Il faut toujours se méfier des dichotomies. Ce n’est pas parce que l’on est critique de la Technique et de la désacralisation du monde qu’elle induit qu’il faille nécessairement mordre à l’hameçon des marchands de spiritualités de toutes sortes proliférant comme jamais. Certes, cela s’explique aisément, après le traumatisme collectif dû aux maltraitances diverses infligées par les autorités durant la covidémence. Il est légitime de chercher du sens dans un monde déboussolé, et, comme le disait Nietzsche, « n’importe quel sens vaut mieux que pas de sens du tout ». C’est en absolutisant cette sentence que des charlatans essaient de nous faire prendre des vessies pour des lanternes. Et celles-là ne manquant pas, on reste ébahi face à l’imagination humaine ! Nous assistons au retour ou à la consolidation de plusieurs mouvances ésotériques et sectaires plus ou moins anciennes, qui parviennent à percer dans tous les milieux, y compris celui des gens critiques, ou « éveillés » refusant un rationalisme étroit et desséchant et/ou étant agacés par le scientisme arrogant abondant dans les médias dominants. Gardons la tête froide et sachons raison garder !

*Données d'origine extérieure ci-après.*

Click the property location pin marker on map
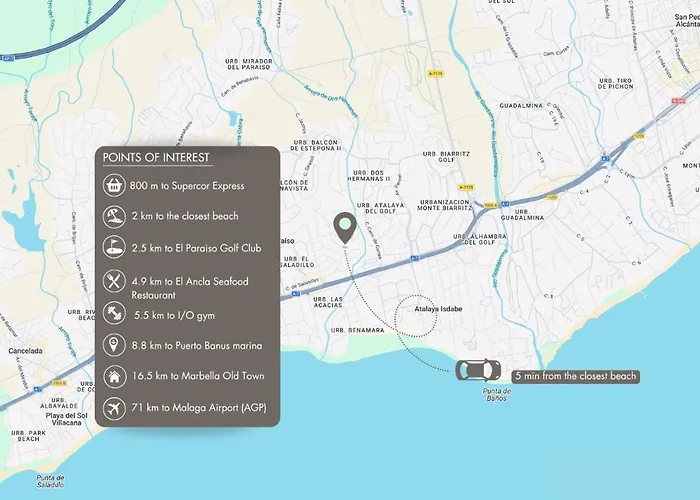The image size is (700, 500). pos(345,228)
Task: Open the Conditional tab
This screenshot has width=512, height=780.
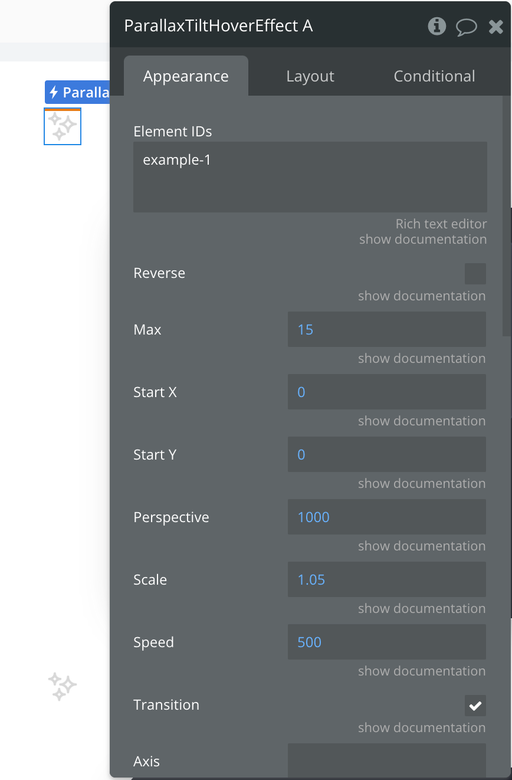Action: 434,76
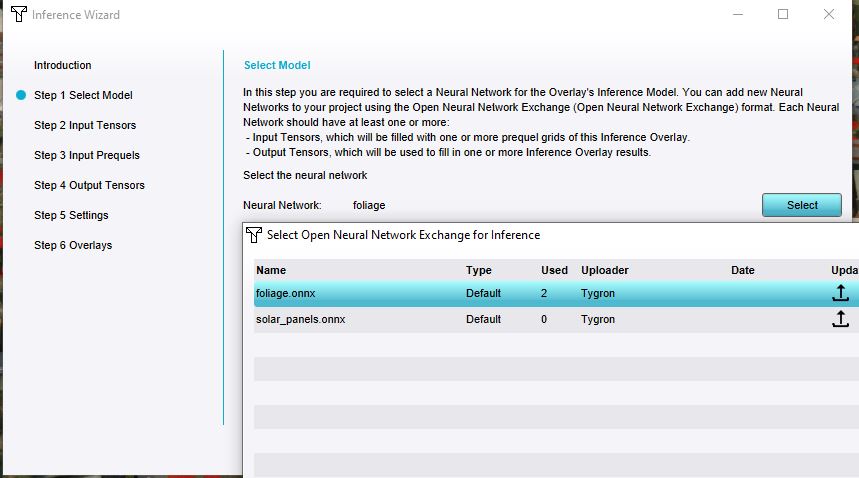Sort list by Name column header
The image size is (859, 478).
click(x=271, y=270)
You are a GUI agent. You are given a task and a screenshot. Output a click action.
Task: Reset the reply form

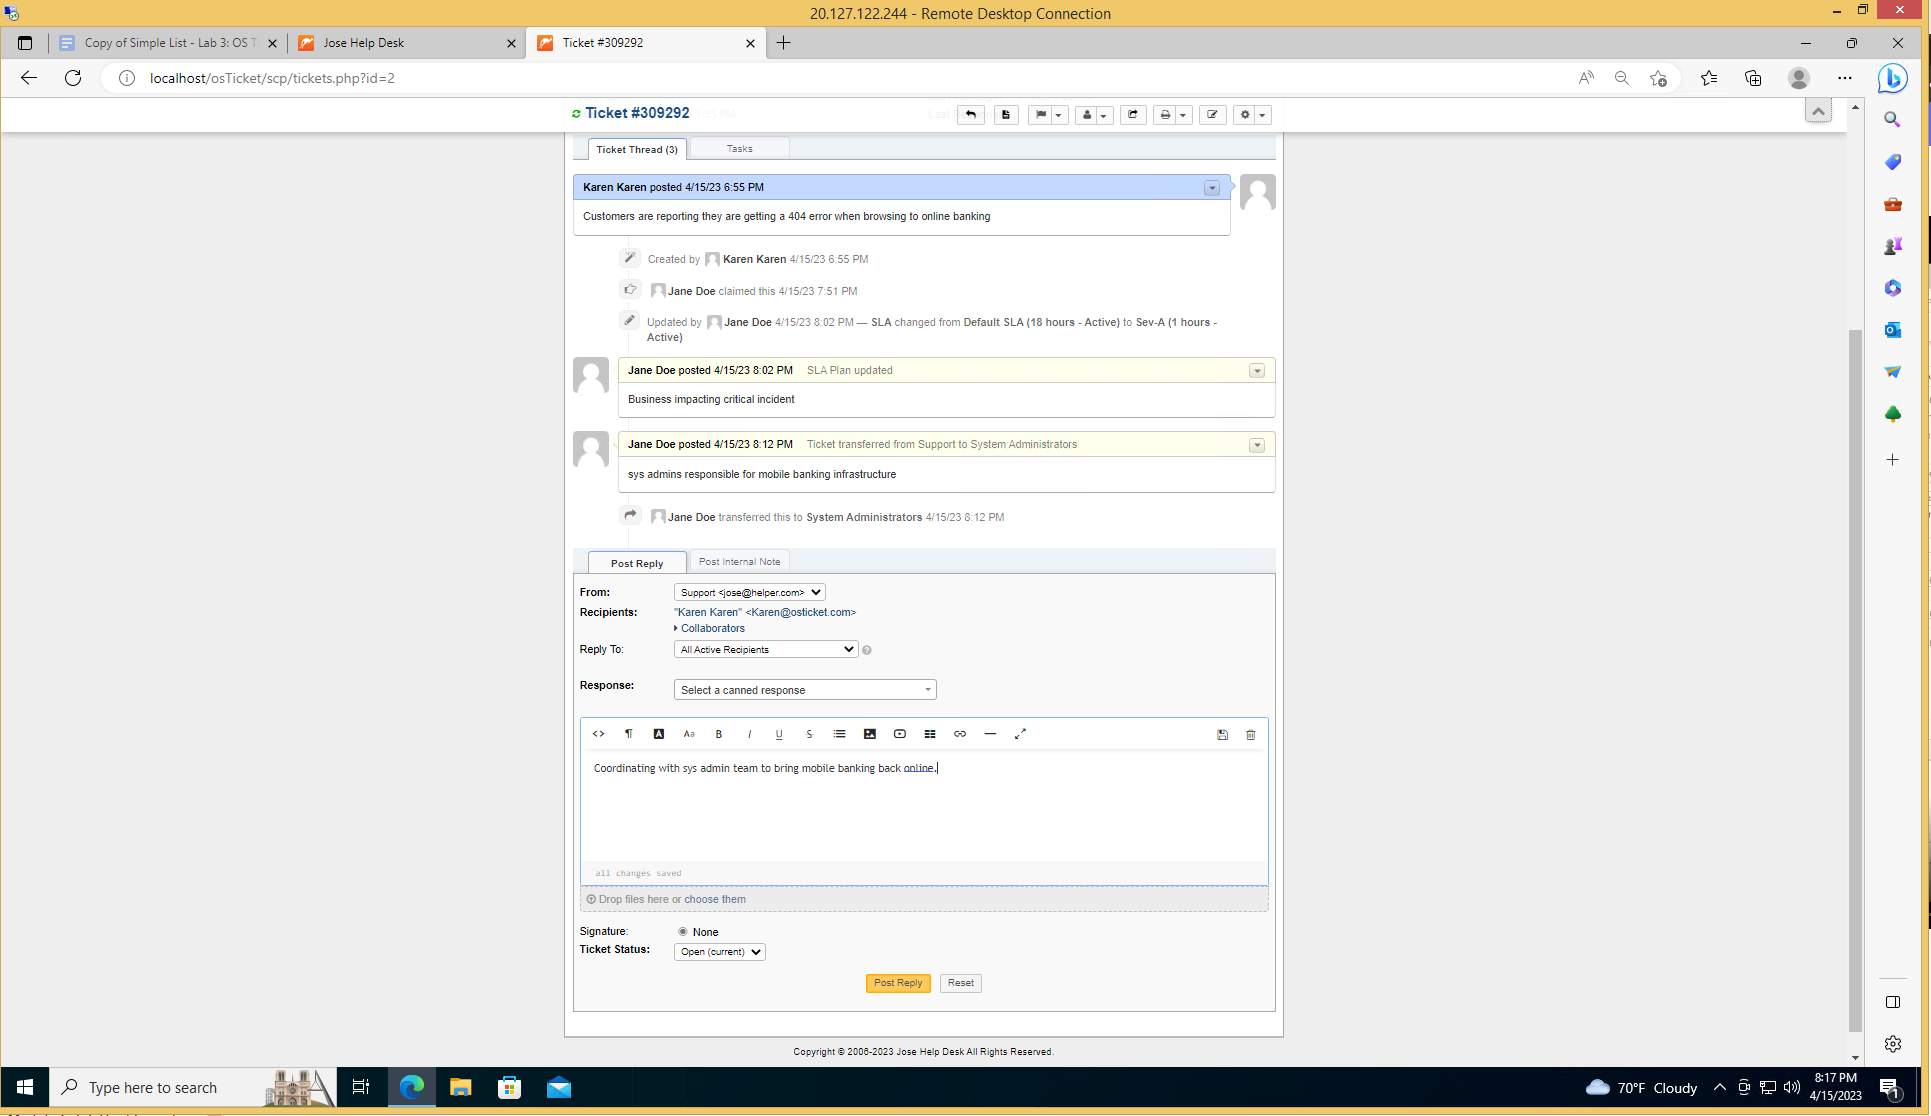(x=959, y=983)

Alors qu’il est présenté par ses adeptes comme une manière aussi douce qu’efficace de sortir de l’aliénation, le spiritualisme est un auxiliaire du système capitaliste permettant de calmer provisoirement les psychés au bord du burn out. Cela et rien de plus, car pratiquer le yoga pour dépasser le capitalisme, qui peut y croire ? Celui-là a déjà acquis ses lettres de noblesse depuis longtemps et ne choque plus personne, contrairement à une nouvelle mode, le pranisme, que nous prendrons en exemple. Cesser complètement de manger et même de boire, s’alimenter exclusivement de « prana » — le souffle de vie, en sanskrit —, tout en poursuivant une existence « normale » est ce que ce mouvement sectaire propose d’atteindre, moyennant le franchissement de paliers progressifs, mais sans dépense financière excessive (pour une fois !). L’objectif est double : soulager les écosystèmes et rester soi-même en bonne santé en évitant l’empoisonnement par la malbouffe. Je faisais remarquer à une praniste, rencontrée récemment, que nonobstant sa discipline de vie les autres pollutions, comme celle de l’air (particules fines, micro-plastique, substances chimiques), la concernent, comme tout le monde. Elle répondit qu’elle, au moins, limite les dégâts en supprimant une des deux sources de problèmes… mouais ! L’affaire se corse avec le gourou français du pranisme, un certain Nicolas Pilartz, qui certifie, mais uniquement à ses adeptes, que le pranisme est le signe d’appartenance à une élite de l’humanité. Nous y voilà : eux contre nous. Nous, pauvres humains si proches de l’animalité qui devons manger pour vivre ! Mon esprit rationnel (mais pas rationaliste) m’empêche de croire en la possibilité du pranisme. Que l’on jeûne de temps en temps ou même régulièrement — je pratique personnellement le jeûne intermittent — pour rester en bonne santé ou guérir est un fait, mais que l’on puisse survivre sans aucun apport calorique me laisse très sceptique !

Si on éprouve un besoin de spiritualité, tournons-nous plutôt vers l’œuvre de Jacques Ellul, par exemple. Elle sera un antidote aux délires sectaires.